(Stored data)
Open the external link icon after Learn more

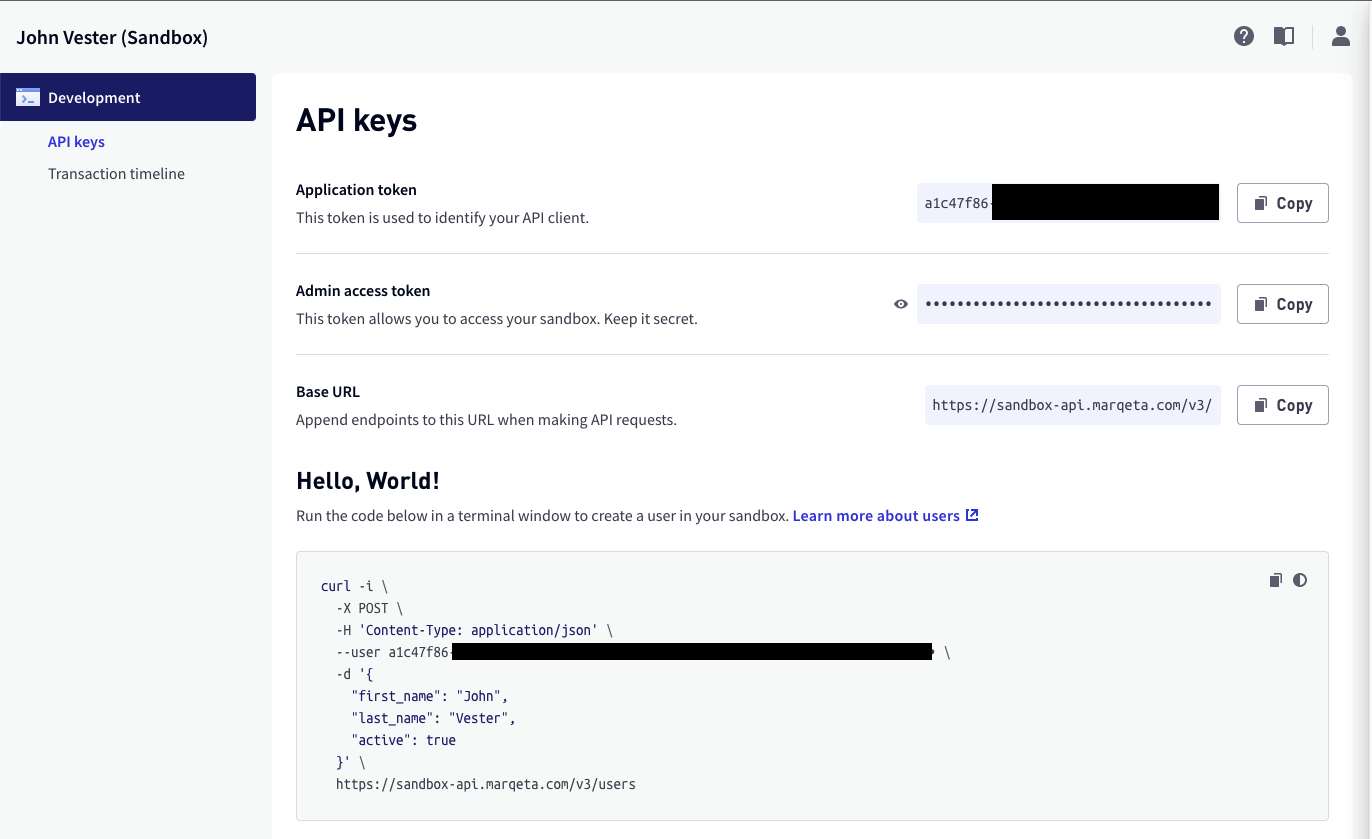[971, 515]
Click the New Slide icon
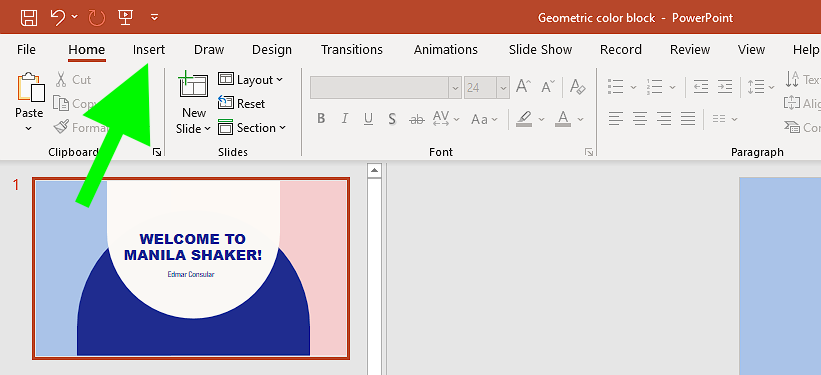Image resolution: width=821 pixels, height=375 pixels. [x=194, y=85]
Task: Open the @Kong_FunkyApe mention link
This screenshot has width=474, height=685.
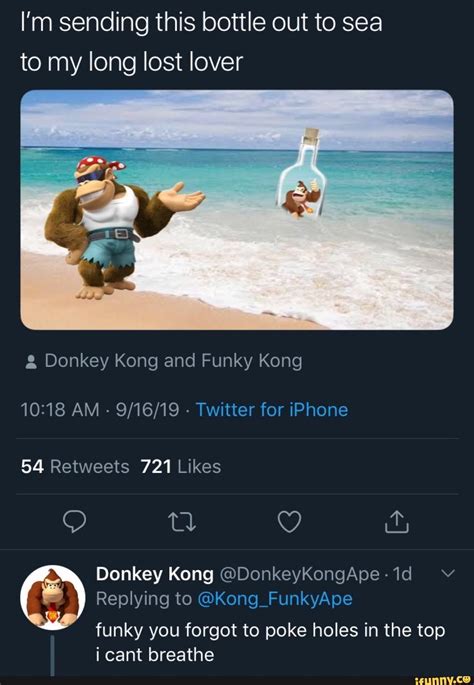Action: [x=275, y=599]
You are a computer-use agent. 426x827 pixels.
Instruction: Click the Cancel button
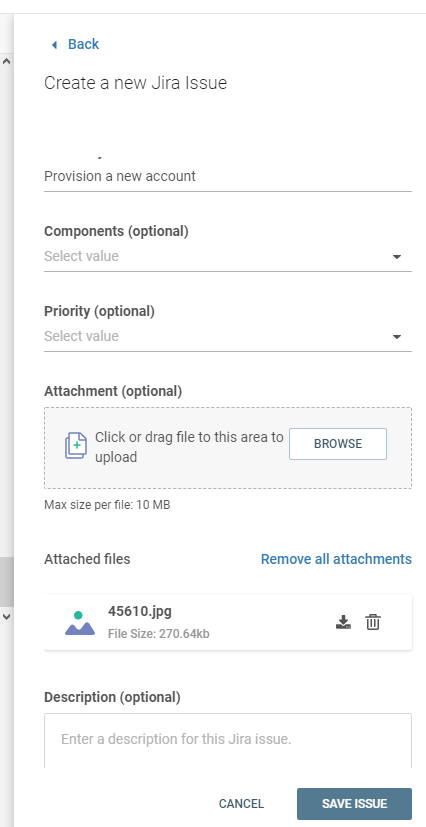click(x=241, y=804)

→ **Work item**: Set down word for word every line from the line containing "Click the New Slide icon" through the last line of the entries, and nothing more; no pictures.

→ **Result below**:
Click the New Slide icon
Image resolution: width=821 pixels, height=375 pixels. [x=194, y=85]
Task: Open the @Kong_FunkyApe mention link
This screenshot has width=474, height=685.
Action: [x=275, y=599]
You are a computer-use agent. 426x827 pixels.
Instruction: Click the Cancel button
click(x=241, y=804)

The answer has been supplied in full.